**Task 1:** Return the passage of the housing essay starting at "Many voters, with" and ending at "the same time.", copied word for word.
**Task 2:** Resume the essay on markets, socialism, and free housing from its last sentence, carrying the argument forward in the same voice.

Originally Written on July 4
th, 20th, 26th, and 27th, and August 1st through 4th, and 6th, 2018
Edited and Expanded Between September 4th and 6th, 2018
Edited on December 5th, 2018

Monday, August 20, 2018

Markets and Socialism Can Both Lead to Free Housing


     Many voters, with good cause, doubt politicians' ability to deliver on “free housing”. But in my opinion, that's because many voters are largely unaware of the true purpose of a free-market system.
     Decreasing and limiting the size and scope of government, simplifying the tax code, letting people keep more of their own money, and letting technology do its thing, could all help result in cheaper housing, and in more people getting housed. Making low-cost housing possible through voluntary and free-market means, instead of through the government, could help make people more free, while their rent goes down at the same time.
     Promoting multi-use zoning, for example, could help make it easier for people to work from home, or work closer to home. Land Value Taxation, rooftop reclamation, and building upwards, would all help to make land and housing less expensive, while also reducing urban sprawl, diminishing the influence of speculation on the land and housing markets, and leading to fewer unused parcels and fewer abandoned properties.

**Source material:**

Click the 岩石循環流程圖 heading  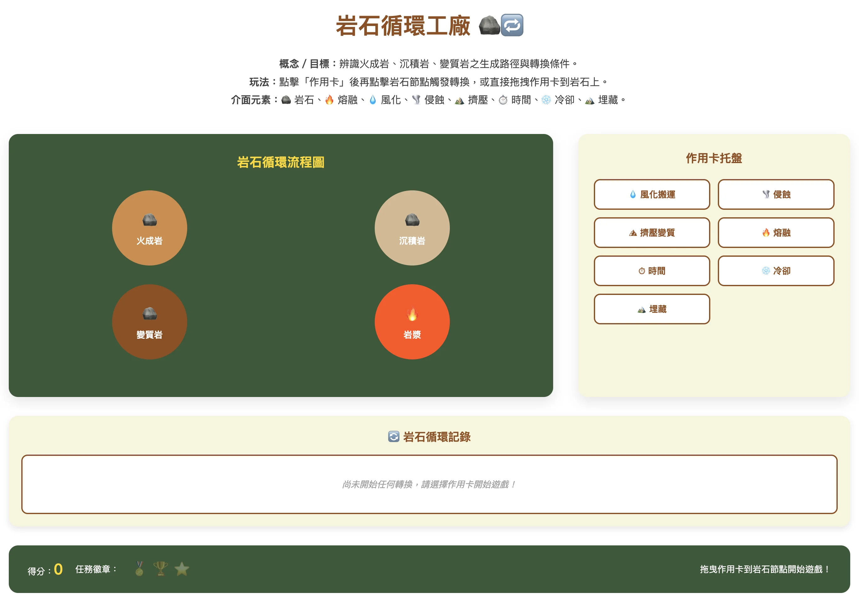pyautogui.click(x=280, y=162)
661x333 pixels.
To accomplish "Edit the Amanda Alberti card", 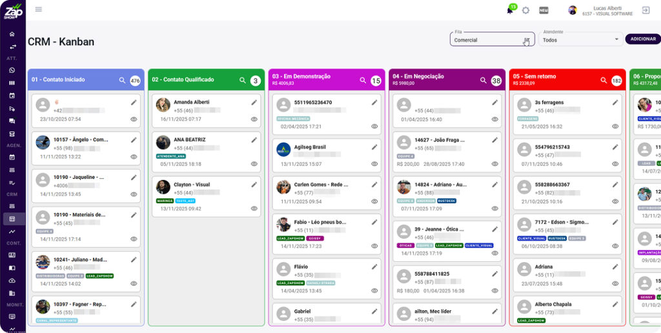I will [254, 103].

**Exercise answer 1:**
Many voters, with good cause, doubt politicians' ability to deliver on “free housing”. But in my opinion, that's because many voters are largely unaware of the true purpose of a free-market system.
     Decreasing and limiting the size and scope of government, simplifying the tax code, letting people keep more of their own money, and letting technology do its thing, could all help result in cheaper housing, and in more people getting housed. Making low-cost housing possible through voluntary and free-market means, instead of through the government, could help make people more free, while their rent goes down at the same time.

**Exercise answer 2:**
     Another thing that would help reduce the cost of housing, is to reduce the cost of land, in hopes that that would decrease the costs of building on land. It would also help to get the government out of all the lands out West that it owns or manages without explicit constitutional authority. There is no reason why progressives and conservatives shouldn't unite against large land and energy monopolies, especially considering that conservatism and environmental conservation have a long history of going hand-in-hand.

     I recommend that the single national Environmental Protection Agency be replaced with Community Land Trusts, and community trusts that protect air, water, and other natural resources (these trusts are one of the potential features of implementing Henry George's Land Value Taxation).
     Right now, we're seeing Donald Trump's E.P.A. make the exact same move that George W. Bush's E.P.A. made in the early 2000s; a move against California's ability to determine its vehicle emissions standards. This is an example of how government control of an industry with the purpose of protecting consumers, can easily cause that industry to become victim to regulatory capture, because the people assume that a good or service will be safe simply because there is an agency that exists which is supposed to regulate it (whether it does so or not).
     I strongly believe that it is better for many federal agencies to be abolished, than to continue existing and risk being used for evil. Don't be ashamed to cite California's 10th Amendment “states' rights” to legislate on vehicle emissions, something that's not mentioned in the Enumerated Powers, and which is thus none of Congress's business. But back to land and housing.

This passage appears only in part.